• _PROVIDED INFORMATION_
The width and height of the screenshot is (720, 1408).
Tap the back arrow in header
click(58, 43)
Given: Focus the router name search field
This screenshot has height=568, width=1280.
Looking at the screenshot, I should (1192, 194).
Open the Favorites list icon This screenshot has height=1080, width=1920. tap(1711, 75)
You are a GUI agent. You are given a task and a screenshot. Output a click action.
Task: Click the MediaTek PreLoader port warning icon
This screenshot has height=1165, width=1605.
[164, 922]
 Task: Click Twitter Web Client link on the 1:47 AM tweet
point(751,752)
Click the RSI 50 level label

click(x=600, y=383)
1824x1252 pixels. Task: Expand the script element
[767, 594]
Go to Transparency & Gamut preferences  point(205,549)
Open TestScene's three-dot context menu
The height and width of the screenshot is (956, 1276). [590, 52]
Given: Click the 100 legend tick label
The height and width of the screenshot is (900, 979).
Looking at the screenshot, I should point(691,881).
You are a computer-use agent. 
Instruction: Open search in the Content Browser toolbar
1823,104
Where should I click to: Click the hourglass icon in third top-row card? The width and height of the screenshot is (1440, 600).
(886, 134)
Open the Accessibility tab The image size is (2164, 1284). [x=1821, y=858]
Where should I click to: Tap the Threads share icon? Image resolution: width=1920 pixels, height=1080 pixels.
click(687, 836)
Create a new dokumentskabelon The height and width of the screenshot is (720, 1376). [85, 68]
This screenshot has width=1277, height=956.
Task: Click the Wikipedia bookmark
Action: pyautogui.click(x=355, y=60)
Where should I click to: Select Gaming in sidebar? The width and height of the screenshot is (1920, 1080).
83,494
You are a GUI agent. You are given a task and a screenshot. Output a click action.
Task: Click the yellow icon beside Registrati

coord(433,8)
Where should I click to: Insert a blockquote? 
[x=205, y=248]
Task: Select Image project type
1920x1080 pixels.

• _WHAT IS EXPECTED_
Swap each "Where should I click to" in the records above for "Where do I click to", and write out all the lines again with nothing else changed.

• _ANSWER TO THE TASK_
The width and height of the screenshot is (720, 1408).
Tap the back arrow in header
click(58, 43)
Given: Focus the router name search field
This screenshot has height=568, width=1280.
Looking at the screenshot, I should (1192, 194).
Open the Favorites list icon This screenshot has height=1080, width=1920. tap(1711, 75)
You are a GUI agent. You are given a task and a screenshot. Output a click action.
Task: Click the MediaTek PreLoader port warning icon
This screenshot has height=1165, width=1605.
[164, 922]
 Task: Click Twitter Web Client link on the 1:47 AM tweet
point(751,752)
Click the RSI 50 level label

click(x=600, y=383)
1824x1252 pixels. Task: Expand the script element
[767, 594]
Go to Transparency & Gamut preferences  point(205,549)
Open TestScene's three-dot context menu
The height and width of the screenshot is (956, 1276). [590, 52]
Given: Click the 100 legend tick label
The height and width of the screenshot is (900, 979).
Looking at the screenshot, I should point(691,881).
You are a computer-use agent. 
Instruction: Open search in the Content Browser toolbar
1823,104
Where do I click to: Click the hourglass icon in third top-row card? The width and height of the screenshot is (1440, 600).
(886, 134)
Open the Accessibility tab The image size is (2164, 1284). [x=1821, y=858]
Where do I click to: Tap the Threads share icon? Image resolution: width=1920 pixels, height=1080 pixels.
click(687, 836)
Create a new dokumentskabelon The height and width of the screenshot is (720, 1376). [85, 68]
This screenshot has width=1277, height=956.
Task: Click the Wikipedia bookmark
Action: pyautogui.click(x=355, y=60)
Where do I click to: Select Gaming in sidebar? The width and height of the screenshot is (1920, 1080).
83,494
You are a GUI agent. You are given a task and a screenshot. Output a click action.
Task: Click the yellow icon beside Registrati

coord(433,8)
Where do I click to: Insert a blockquote? 
[x=205, y=248]
Task: Select Image project type
1920x1080 pixels.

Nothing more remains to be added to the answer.